D’une manière générale, cette note rappelle que : l’Acte uniforme en vigueur s’applique aux sociétés même antérieurement  constituées, à quelques exceptions précises près ;

 - la date d’expiration de la période transitoire reste fixée au 12 septembre 2014 ;

 - à cette date, tous les statuts rédigés sur base du droit national devront avoir été mis en harmonie avec l’Acte uniforme relatif au droit des sociétés commerciales et du groupement d’intérêt économique (« AUSCGIE » ou « Acte uniforme ») ;

 - l’entrée en vigueur de l’Acte uniforme relatif au droit des sociétés commerciales et du groupement d’intérêt économique révisé (« AUSCGIE révisé » ou « Acte  uniforme révisé ») n’entraîne aucune extension de la durée de la période transitoire, bien que d’éventuels ajustements soient envisageables pour harmoniser, entre 2014 et 2016, les clauses conformes à l’AUSCGIE mais contraires à l’AUSCGIE révisé (hypothèse rare, comme indiqué au paragraphe 4 ci-dessous) ;

 - le défaut d’harmonisation n’entraîne pas dissolution (sauf lorsque le capital social est inférieur au minimum fixé par l’Acte uniforme et que l’alternative consistant à augmenter ledit capital ou à transformer la société n’a pas été appliquée), mais a pour conséquence que les clauses non conformes sont réputées non écrites, une régularisation n’étant toutefois pas à exclure (voir infra, jurisprudence CCJA) et « les dispositions nouvelles s’appliquent » (nouvelle rédaction de l’article 908).

- remplacé par le Registre du Commerce et du Crédit Mobilier (RCCM), le Nouveau Registre du Commerce (NRC) cessera d’exister, au lendemain du 12 septembre 2014, tant pour les sociétés commerciales que pour les commerçants personnes physiques.

2. Applicabilité de l’Acte uniforme relatif au droit des sociétés commerciales et  du groupement d’intérêt économique

1° Cas des sociétés nouvellement constituées

 L’Acte uniforme s’applique aux sociétés en constitution :

 « Le présent Acte uniforme est applicable aux sociétés et aux groupements d’intérêt économique qui sont constitués sur le territoire de l’un des ‘Etats parties’ à compter de son entrée en vigueur dans ledit Etat partie. 

Toutefois, les formalités constitutives accomplies antérieurement n’ont pas à être  renouvelées » (article 907 AUSCGIE/ AUSCGIE révisé).

 Le principe est clair : soumission des sociétés qui se constituent à l’Acte uniforme en vigueur.
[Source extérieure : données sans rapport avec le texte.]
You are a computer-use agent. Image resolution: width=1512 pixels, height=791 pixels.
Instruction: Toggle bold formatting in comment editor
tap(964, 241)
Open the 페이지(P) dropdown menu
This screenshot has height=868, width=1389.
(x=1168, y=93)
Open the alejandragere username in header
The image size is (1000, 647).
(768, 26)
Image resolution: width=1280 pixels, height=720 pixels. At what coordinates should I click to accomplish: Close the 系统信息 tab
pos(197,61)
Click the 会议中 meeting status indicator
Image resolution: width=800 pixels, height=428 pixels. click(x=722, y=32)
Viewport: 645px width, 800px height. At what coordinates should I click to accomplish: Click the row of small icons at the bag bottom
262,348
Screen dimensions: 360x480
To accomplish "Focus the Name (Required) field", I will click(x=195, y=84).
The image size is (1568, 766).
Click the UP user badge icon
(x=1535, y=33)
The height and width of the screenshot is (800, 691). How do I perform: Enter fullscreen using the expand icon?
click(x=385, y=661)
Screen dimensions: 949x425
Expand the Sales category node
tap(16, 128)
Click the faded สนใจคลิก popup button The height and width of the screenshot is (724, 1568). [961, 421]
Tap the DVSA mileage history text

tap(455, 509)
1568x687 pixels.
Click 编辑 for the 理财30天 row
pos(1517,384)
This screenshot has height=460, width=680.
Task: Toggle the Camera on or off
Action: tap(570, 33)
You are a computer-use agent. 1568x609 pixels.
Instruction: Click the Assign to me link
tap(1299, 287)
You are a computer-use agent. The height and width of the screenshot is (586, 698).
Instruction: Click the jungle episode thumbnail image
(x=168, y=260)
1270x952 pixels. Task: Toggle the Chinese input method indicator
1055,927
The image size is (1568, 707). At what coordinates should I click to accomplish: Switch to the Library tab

2° Cas des sociétés antérieurement constituées

- Principe

A l’exception des dispositions nationales contraires (ce qui ne vise ni les dispositions identiques ou celles qui comblent les lacunes du droit national, ni les statuts non encore harmonisés), l’Acte uniforme s’applique à ces sociétés en vertu des articles 908 et 919 :

« Les sociétés et les groupements d’intérêt économique constitués antérieurement à l’entrée en vigueur du présent Acte uniforme sont soumis à ses dispositions. Ils sont tenus de mettre leurs statuts en harmonie avec les dispositions du présent Acte uniforme dans un délai de deux (2) ans à compter de son entrée en vigueur » (article 908 AUSCGIE révisé).

Le principe n’admet aucun doute : soumission des sociétés antérieurement constituées à l’Acte uniforme. Le fait d’instituer une période de mise en harmonie des statuts ne supprime pas le principe de soumission aux dispositions de l’Acte uniforme. De même, la soumission à l’Acte uniforme n’est pas édictée uniquement pour les besoins de la mise en harmonie. En effet, la mise en harmonie ne concerne, « le cas échéant », que les clauses statutaires contraires, précise l’article 909 : « La mise en harmonie a pour objet d’abroger, de modifier et de remplacer, le cas échéant, les clauses statutaires contraires aux dispositions impératives du présent Acte uniforme et de leur apporter les compléments que le présent Acte uniforme rend obligatoires ». 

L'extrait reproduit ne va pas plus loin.